For the Finale, in which ‘the hero is stricken by Fate three times’, Mahler had a special hammer built that came with its own sound-chest: the score describes the sound required as ‘brief and powerful, but dull in resonance and with a non-metallic character, like the fall of an ax’. The number of hammer blows is disputed. Originally there were five, and in the first edition of the score there are three; in the second edition of the score that appeared after its premiere and also included Mahler’s alteration of the order of the two central movements, the final hammer blow has been removed. The major/minor conflict of the Fate theme reaches epic proportions in the Finale.
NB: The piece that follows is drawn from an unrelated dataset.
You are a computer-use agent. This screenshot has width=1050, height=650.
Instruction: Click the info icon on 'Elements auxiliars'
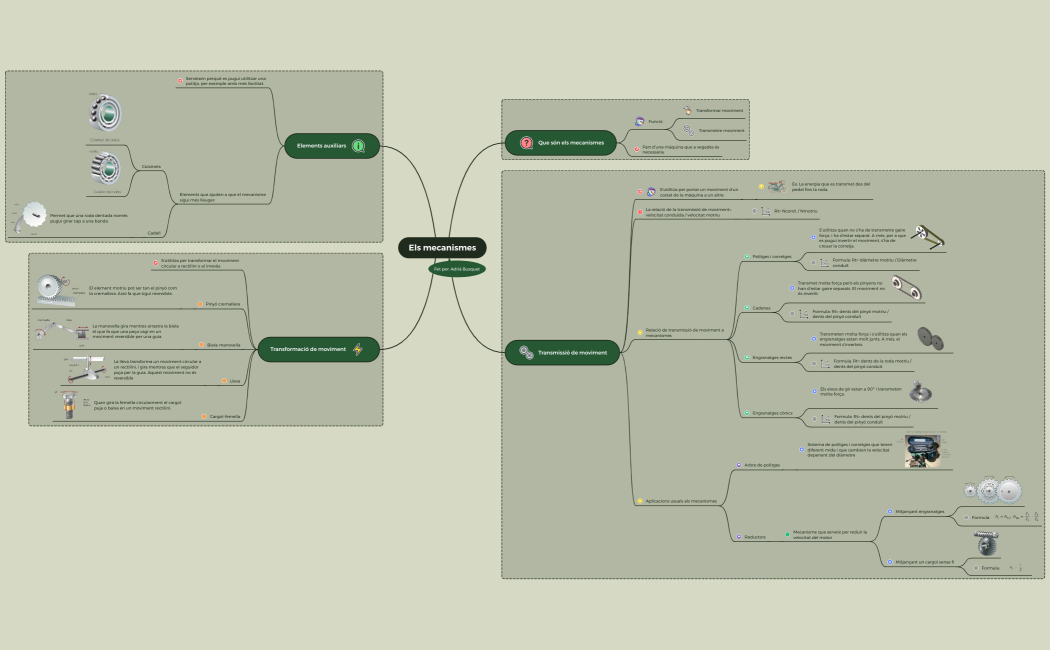pos(358,146)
The movement opens with a mysterious introduction — although it should not be termed as such as it will be repeated three times —  during which an ecstatic violin phrase will be interrupted by the tragic motif from the first movement. Fragments of five themes and a complete statement of the chorale then follow in a quieter tempo (Etwas schleppend). The principal themes are the horn melody accompanied by the low bells — it will return in an extended form after the chorale for woodwind and horns — and the subsequent woodwind melody that will return after the hammer blows. A gradual accelerando leads us from the introduction into the Allegro energico and a march based on the above horn theme. The repetitions of the introduction allow us to subdivide this Allegro energico into three sections and a coda. The first section is made up of the march and a more lyrical episode. The hammer blows fall in the second section, which twice interrupts the music’s progression to a redemptive climax in the major key. The third section begins in the pastoral mood to the sound of bells and delightful solos for oboe and violin. Victory for the hero seems certain in the triumphal march that follows; this illusion is ended by the final return of the introduction and the Fate theme, where the third and final hammer blow would eventually fall. The last honors are paid to the hero in a coda for trombones, mourning music to match Bruckner’s lament for Wagner in the Adagio of his Seventh Symphony. The sublime ceremonial is brutally interrupted by the Fate theme, now fully in the minor key. The major key is futile.